France: le président de l’Assemblée nationale mis en examen par un tribunal

En France le président de l’Assemblée Nationale a été mis en examen pour «prise illégale d’intérêts» dans l’affaire immobilière des Mutuelles de Bretagne. Selon les médias étrangers, cette évolution ne dérangerait en rien Richard Ferrand dans l’exercice de ses fonctions.

Près de 15 heures passés au tribunal de grande instance de Lille et, à la fin, «les trois juges d’instruction saisis du dossier ont décidé de mettre en examen Richard Ferrand pour prise illégale d’intérêts» dans l’affaire immobilière des Mutuelles de Bretagne, a annoncé à l’AFP le parquet de Lille dans la nuit du 11 au 12 septembre. Le chef du parlement français a, dans la foulée pris «acte de cette mesure procédurale qui va lui permettre de pouvoir se défendre dans ce dossier». Il a assuré «rester serein sur l’issue de la procédure, au regard du classement sans suite de l’ensemble des griefs de la première plainte» en octobre 2017, «d’autant plus qu’aucun élément nouveau n’a été versé à ce dossier dans lequel il n’y a ni préjudice, ni victime».

L’affaire immobilière des Mutuelles de Bretagne

Attendue depuis des mois, l’audition libre du président de l’Assemblée nationale, que l’immunité parlementaire n’empêche pas, a débuté en milieu de matinée pour s’achever vers 0h30. L’affaire des Mutuelles de Bretagne avait conduit ce fidèle de la première heure d’Emmanuel Macron à quitter le gouvernement en juin 2017. A peine nommé ministre de la Cohésion des territoires, il avait été épinglé par Le Canard enchaîné qui avait révélé qu’en 2011 les Mutuelles de Bretagne, qu’il dirigeait alors, avaient décidé de louer des locaux commerciaux appartenant à sa compagne. Le principal intéressé conteste toute irrégularité.

Le procureur de Brest avait ouvert une enquête préliminaire en juin 2017, classée sans suite en octobre.
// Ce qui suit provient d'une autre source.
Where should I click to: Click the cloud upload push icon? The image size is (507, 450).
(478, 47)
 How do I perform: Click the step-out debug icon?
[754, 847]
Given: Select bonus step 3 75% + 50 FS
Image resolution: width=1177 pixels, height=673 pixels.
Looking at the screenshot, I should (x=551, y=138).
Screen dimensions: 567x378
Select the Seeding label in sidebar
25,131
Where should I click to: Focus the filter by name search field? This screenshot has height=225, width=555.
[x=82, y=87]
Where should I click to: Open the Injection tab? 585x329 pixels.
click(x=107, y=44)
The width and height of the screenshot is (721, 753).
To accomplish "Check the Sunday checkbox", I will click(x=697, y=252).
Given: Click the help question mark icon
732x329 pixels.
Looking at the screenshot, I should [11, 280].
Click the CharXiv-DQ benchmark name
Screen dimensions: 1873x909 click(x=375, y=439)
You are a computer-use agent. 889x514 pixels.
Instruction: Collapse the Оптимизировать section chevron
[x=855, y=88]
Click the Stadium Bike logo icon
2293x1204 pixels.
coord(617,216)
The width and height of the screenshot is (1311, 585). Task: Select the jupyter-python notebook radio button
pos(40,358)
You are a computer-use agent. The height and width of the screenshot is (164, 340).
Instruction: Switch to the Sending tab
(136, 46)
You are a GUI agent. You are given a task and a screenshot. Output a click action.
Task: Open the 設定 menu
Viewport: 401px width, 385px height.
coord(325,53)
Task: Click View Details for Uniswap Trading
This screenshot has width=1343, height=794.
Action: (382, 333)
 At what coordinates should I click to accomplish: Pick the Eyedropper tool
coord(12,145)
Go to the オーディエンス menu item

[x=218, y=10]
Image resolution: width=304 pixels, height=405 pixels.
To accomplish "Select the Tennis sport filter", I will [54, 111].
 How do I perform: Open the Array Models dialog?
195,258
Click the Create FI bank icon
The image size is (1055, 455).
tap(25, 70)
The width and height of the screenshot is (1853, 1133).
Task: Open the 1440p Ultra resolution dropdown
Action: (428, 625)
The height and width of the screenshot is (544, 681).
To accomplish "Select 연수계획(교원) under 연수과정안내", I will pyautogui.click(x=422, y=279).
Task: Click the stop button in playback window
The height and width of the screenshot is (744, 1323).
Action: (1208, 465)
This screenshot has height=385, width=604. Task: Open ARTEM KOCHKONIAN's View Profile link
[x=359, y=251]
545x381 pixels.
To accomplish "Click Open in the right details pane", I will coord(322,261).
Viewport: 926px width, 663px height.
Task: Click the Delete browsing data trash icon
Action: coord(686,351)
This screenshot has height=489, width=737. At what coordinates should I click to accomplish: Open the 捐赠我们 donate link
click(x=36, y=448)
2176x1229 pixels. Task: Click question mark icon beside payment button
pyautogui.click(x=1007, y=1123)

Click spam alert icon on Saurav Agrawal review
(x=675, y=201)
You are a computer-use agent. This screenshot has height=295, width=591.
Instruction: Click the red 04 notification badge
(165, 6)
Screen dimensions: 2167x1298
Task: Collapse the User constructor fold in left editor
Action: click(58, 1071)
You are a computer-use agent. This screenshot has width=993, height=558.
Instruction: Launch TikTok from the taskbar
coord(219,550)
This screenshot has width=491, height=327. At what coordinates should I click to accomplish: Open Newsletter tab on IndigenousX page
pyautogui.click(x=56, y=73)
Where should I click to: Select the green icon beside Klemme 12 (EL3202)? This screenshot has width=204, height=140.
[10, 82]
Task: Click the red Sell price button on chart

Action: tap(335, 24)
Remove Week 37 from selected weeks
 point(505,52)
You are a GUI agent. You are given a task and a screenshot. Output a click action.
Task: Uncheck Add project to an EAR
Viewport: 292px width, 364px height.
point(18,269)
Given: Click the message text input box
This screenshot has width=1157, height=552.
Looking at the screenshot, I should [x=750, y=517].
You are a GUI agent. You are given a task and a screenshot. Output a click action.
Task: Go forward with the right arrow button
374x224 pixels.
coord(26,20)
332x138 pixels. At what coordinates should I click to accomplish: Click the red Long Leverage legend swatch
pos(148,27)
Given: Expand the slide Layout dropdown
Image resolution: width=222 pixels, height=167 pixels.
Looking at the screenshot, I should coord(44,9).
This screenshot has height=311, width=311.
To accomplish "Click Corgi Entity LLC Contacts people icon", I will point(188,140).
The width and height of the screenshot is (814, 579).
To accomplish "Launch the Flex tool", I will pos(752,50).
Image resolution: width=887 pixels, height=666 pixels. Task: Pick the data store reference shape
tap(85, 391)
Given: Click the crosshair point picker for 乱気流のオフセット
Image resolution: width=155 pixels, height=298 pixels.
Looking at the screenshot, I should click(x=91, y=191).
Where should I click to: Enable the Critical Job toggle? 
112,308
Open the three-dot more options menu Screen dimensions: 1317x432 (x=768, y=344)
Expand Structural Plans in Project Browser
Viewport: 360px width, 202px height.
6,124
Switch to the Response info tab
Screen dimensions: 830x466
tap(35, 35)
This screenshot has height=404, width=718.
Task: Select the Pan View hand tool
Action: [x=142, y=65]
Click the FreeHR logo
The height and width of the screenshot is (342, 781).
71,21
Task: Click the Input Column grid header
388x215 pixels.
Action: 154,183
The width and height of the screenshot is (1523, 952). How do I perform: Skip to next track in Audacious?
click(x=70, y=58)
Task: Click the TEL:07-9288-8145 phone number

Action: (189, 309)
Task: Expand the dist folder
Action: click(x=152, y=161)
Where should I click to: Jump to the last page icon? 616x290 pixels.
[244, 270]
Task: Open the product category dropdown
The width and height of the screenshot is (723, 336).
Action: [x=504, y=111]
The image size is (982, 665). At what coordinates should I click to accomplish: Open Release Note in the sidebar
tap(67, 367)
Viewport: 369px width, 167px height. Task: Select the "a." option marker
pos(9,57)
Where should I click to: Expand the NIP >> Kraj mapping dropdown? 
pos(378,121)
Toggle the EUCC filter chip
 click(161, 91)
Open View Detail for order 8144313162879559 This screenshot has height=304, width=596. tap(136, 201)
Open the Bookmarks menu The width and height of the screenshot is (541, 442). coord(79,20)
Il avait invoqué la prescription s’agissant d’un éventuel délit de prise illégale d’intérêts et jugé que les infractions d’abus de confiance et d’escroquerie n’étaient «pas constituées». L’association anti-corruption Anticor avait alors déposé une seconde plainte avec constitution de partie civile. Invitée ce 12 septembre sur Europe 1, la porte-parole du gouvernement, Sibeth Ndiaye, a expliqué qu’il était «logique» que le président de la République «conserve toute sa confiance» à Richard Ferrand après sa mise en examen. Elle précise que Richard Ferrand était un homme loyal.